In their Verified Complaint, plaintiffs Mew Equity LLC, Martin Wydra, and Edward Wydra allege eight causes of action against 13 named defendants, including Mendel Brach, Moshe Roth a/k/a Mozes Roth, Sutton Land Services, L.L.C. d/b/a Sutton Land Title, and Sutton Alliance, LLC d/b/a Sutton Land Title. As alleged, “[t]his action arises from a sophisticated fraud upon Plaintiff [ sic ] orchestrated by Brach, Roth and their title company of choice, Sutton.” (Verified Complaint ¶ 18.)
Specifically, the action relates initially to a 2003 loan for $1.8 million secured by a mortgage on several parcels of real property including property located at 519 Marcy Avenue, Brooklyn. Allegedly, at some time or times, defendants 519 Marcy LLC a/k/a 519 Marcy Avenue, LLC, 222 Skillman LLC, 652 Park, LLC, directly or indirectly owned an interest in the property at 519 Marcy Avenue, and those entities were owned or controlled by defendant Brach, defendant Roth, or both. In 2005, title to 519 Marcy Avenue was transferred to defendant Marcy Tower LLC, and mortgages on the property were given to the predecessor in interest of defendant JP Morgan Chase Bank National Association.
Plaintiffs Edward Wydra and Martin Wydra, and defendants Mendel Brach and Moshe Roth a/k/a Mozes Roth, together with some number of juridical entities controlled by at least one of them, are parties to an arbitration, commenced prior to this action, and still pending before The Beth Din Kollel HaRabbonim Rabbinical Court.
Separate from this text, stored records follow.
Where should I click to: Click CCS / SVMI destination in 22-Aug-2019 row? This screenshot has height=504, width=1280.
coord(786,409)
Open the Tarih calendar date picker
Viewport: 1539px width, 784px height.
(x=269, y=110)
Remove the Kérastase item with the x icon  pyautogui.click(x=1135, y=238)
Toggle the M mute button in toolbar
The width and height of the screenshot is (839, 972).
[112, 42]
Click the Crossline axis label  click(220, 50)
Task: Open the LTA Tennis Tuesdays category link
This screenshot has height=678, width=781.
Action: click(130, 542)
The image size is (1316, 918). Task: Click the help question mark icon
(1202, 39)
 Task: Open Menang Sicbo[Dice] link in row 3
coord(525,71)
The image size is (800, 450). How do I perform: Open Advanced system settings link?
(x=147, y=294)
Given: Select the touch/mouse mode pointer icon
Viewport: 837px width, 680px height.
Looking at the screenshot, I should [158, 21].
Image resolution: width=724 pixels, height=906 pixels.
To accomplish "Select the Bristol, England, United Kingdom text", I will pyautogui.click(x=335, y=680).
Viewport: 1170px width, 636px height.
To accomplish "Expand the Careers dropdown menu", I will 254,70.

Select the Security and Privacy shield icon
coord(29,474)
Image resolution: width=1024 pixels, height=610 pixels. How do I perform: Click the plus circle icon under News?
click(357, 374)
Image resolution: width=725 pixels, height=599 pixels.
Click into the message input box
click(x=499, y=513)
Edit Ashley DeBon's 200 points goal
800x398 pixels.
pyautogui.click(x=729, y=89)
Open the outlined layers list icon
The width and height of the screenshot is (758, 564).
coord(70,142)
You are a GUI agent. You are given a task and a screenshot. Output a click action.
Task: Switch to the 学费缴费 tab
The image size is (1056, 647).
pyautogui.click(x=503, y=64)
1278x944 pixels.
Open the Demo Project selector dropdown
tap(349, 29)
The arbitration yielded a Decision of the Bais Din “dated as of September 22, 2010” that is the subject of a special proceeding pursuant to CPLR Article 75 commenced by Plaintiffs and 10 juridical entities, against defendants Brach, Roth and 21 juridical entities, including defendants 519 Marcy LLC a/k/a 519 Marcy Avenue, LLC, 222 Skillman LLC, and 652 Park, LLC.
With a Decision and Order dated September 21, 2011, this Court vacated the arbitration award represented by the Decision of the Bais Din, and remitted the matter to The Beth Din Kollel HaRabbonim Rabbinical Court for rehearing on issues raised in the Decision and Order, including clarification as to which disputes and juridical entities were subject to the beth din's determination. ( See Matter of Wydra [Brach], 34 Misc.3d 1241[A], 2011 N.Y. Slip Op 51664 [U] [Sup Ct, Kings County 2011].)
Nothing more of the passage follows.